Before the 1930s, due diligence was not practiced frequently. But when the securities dealers and brokers started hiding material information about the instruments they were selling, in turn causing huge losses to the buyers and investors, then the United States of America issued the Securities Act 1933 that stated that if the dealers and brokers did not disclose all the material information about the instrument they were selling, they would be liable for a criminal prosecution, here is when due diligence became a common part of a transaction. Consequently, due diligence as a practice was used to attain full information about the instrument the potential buyer was buying and a way of safeguarding the dealers and brokers from false claims of the buyer as they could show a due diligence investigation report in their defense.
Due diligence can be understood as a detailed investigation or audit with respect to an investment in practice. A prospective buyer usually performs due diligence in order to confirm the accuracy of information provided by a seller before concluding the transaction. In the English language, the term due diligence refers to the exercise of care and caution by a prudent individual under given circumstances.
Even though the above mentioned are types of due diligence, the process by which it is carried out cannot be generalized. In short, there is no “one fits all” approach when it comes to carrying out due diligence. The process is customized keeping in mind the facts, circumstances, and the nature of the transaction, details required, and the risks involved.
Usually, the due diligence report mentions the company and its shareholders and directors, any litigation the company is involved in, the company’s intellectual property rights, company’s insurance cover, real estate owned or leased by the company, company’s licenses, any contracts the company has gotten into, etc.
As a normal practice, the due diligence clause is mentioned in the Letter of Intent, i.e., a preliminary document that commits that one party is interested in doing business with the other party and where the skeleton terms of a prospective deal are mentioned along with the non-disclosure clause. In the clause mentioned above, the parties generally note down the deadline by which the due diligence has to be performed and what are the actions that are to be taken if the results of the investigation report are not in favor of the seller party.
Due diligence is a very imperative and challenging undertaking. It is an essential step towards a successful business transaction as it helps the purchaser to assess the value of the business and verify various facts about the transaction. Due diligence helps identify critical and possible risks, it can save a business from incurring losses because of a bad decision. Usually, a company or investors considering a merger and acquisition finds it necessary to go through due diligence in order to establish the authenticity and transparency of the merger.

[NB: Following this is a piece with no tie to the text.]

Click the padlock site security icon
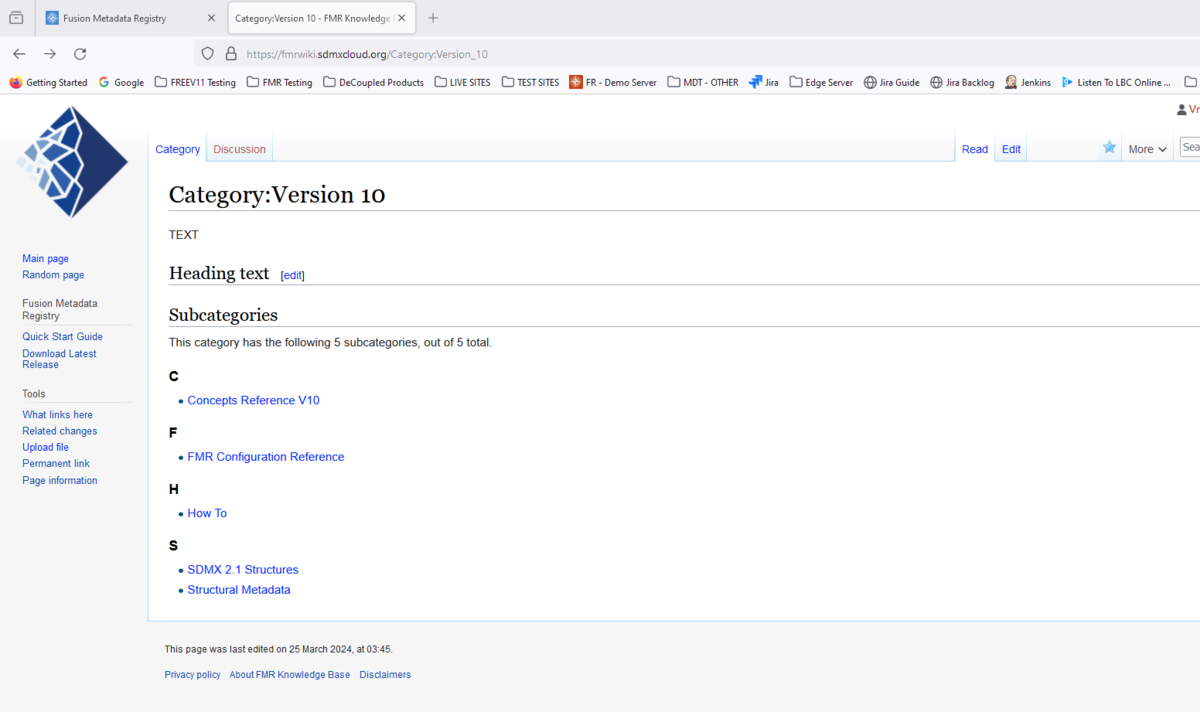Screen dimensions: 1200x712 click(231, 54)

Financial due diligence has become a necessity while carrying out a transaction. It enables the owners or potential investors to make such investments with confidence and causes them less risk and stress.

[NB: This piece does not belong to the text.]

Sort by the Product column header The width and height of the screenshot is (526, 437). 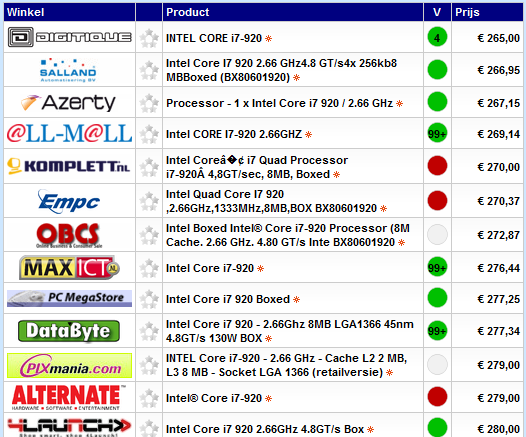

The United Arab Emirates (UAE) is slowly opening itself to allowing the practice of due diligence as with changing times, globalization, and in-flow of foreign capital; it has become the need of the hour. There is no explicit law that prohibits anyone from conducting due diligence investigations in the UAE. Interestingly, it is actually allowed in UAE, but due diligence in UAE is a time-consuming and tedious affair because of the lack of knowledge available to the public. For example, the register which contains all the ownership details and is maintained by the Dubai Land Department is private.

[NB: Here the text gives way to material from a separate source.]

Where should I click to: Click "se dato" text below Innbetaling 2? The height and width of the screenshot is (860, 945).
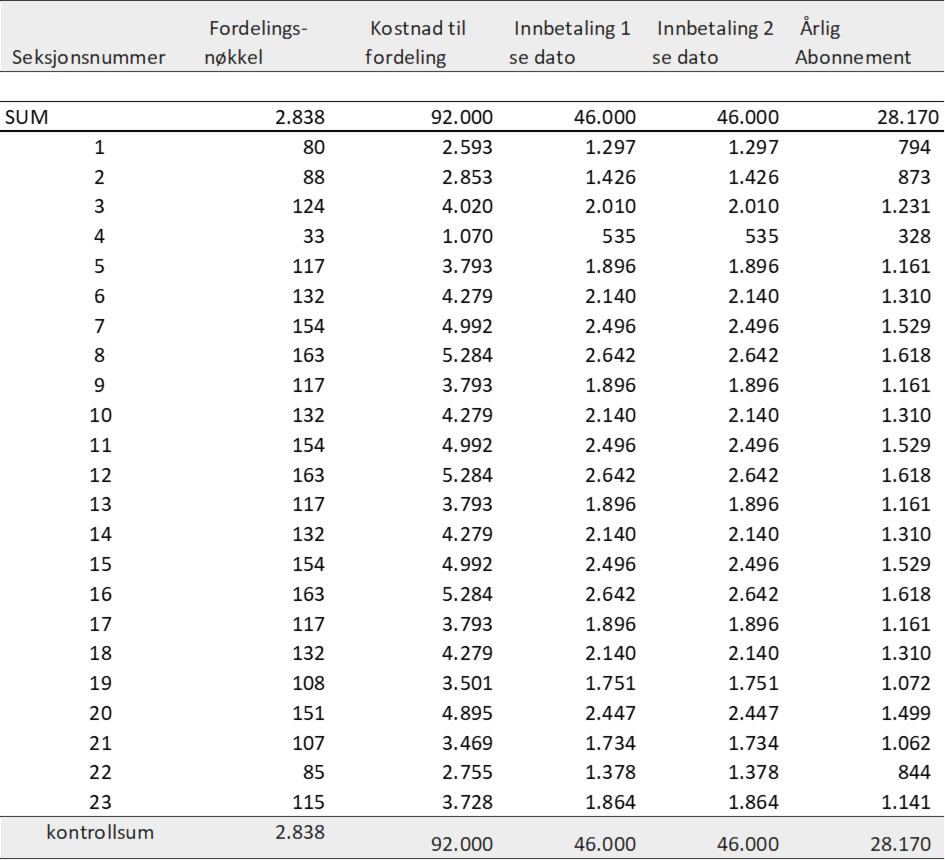(685, 57)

Companies can perform background checks, executive screening into either individuals or companies or firms as long as they don’t commit any breach of UAE’s federal law and policy made by the local governing authorities. While performing due diligence, companies or individuals have to keep in mind the privacy laws imposed by UAE to conduct a lawful due diligence procedure.
The easy way to perform due diligence and acquire accurate and reliable information in UAE is through a local investigator as he can cross the language and cultural barriers without any hassle and procure information from various government agencies smoothly. However, it is pertinent to remember that there can be serious consequences to those who don’t comply with the local laws of UAE; non-compliance can often lead to prosecution. But nowadays, since the number of complex and high-value deals is increasing, the demand for due diligence is also increasing as every purchaser wants to be sure and confident before entering into a deal or closing a transaction. The investors register more and more requests of due diligence, and sellers are being asked to facilitate the process. It is becoming reasonably common for inquiries before contract to be raised and copies of any site investigation studies (for example, environmental surveys, etc., to be requested) and site inspections undertaken. The investors often ask their lawyers to conduct due diligence, and purchasers request a due diligence report from their lawyers and obtain professional valuation surveys of the property.
Hence, it can be stated that the process of due diligence holds immense importance as it provides the buyers or investors with peace of mind that they’re making the right deal and acquiring all the data they require to make a good purchasing decision. At the same time, it helps the seller uncover the company’s fair market value or asset.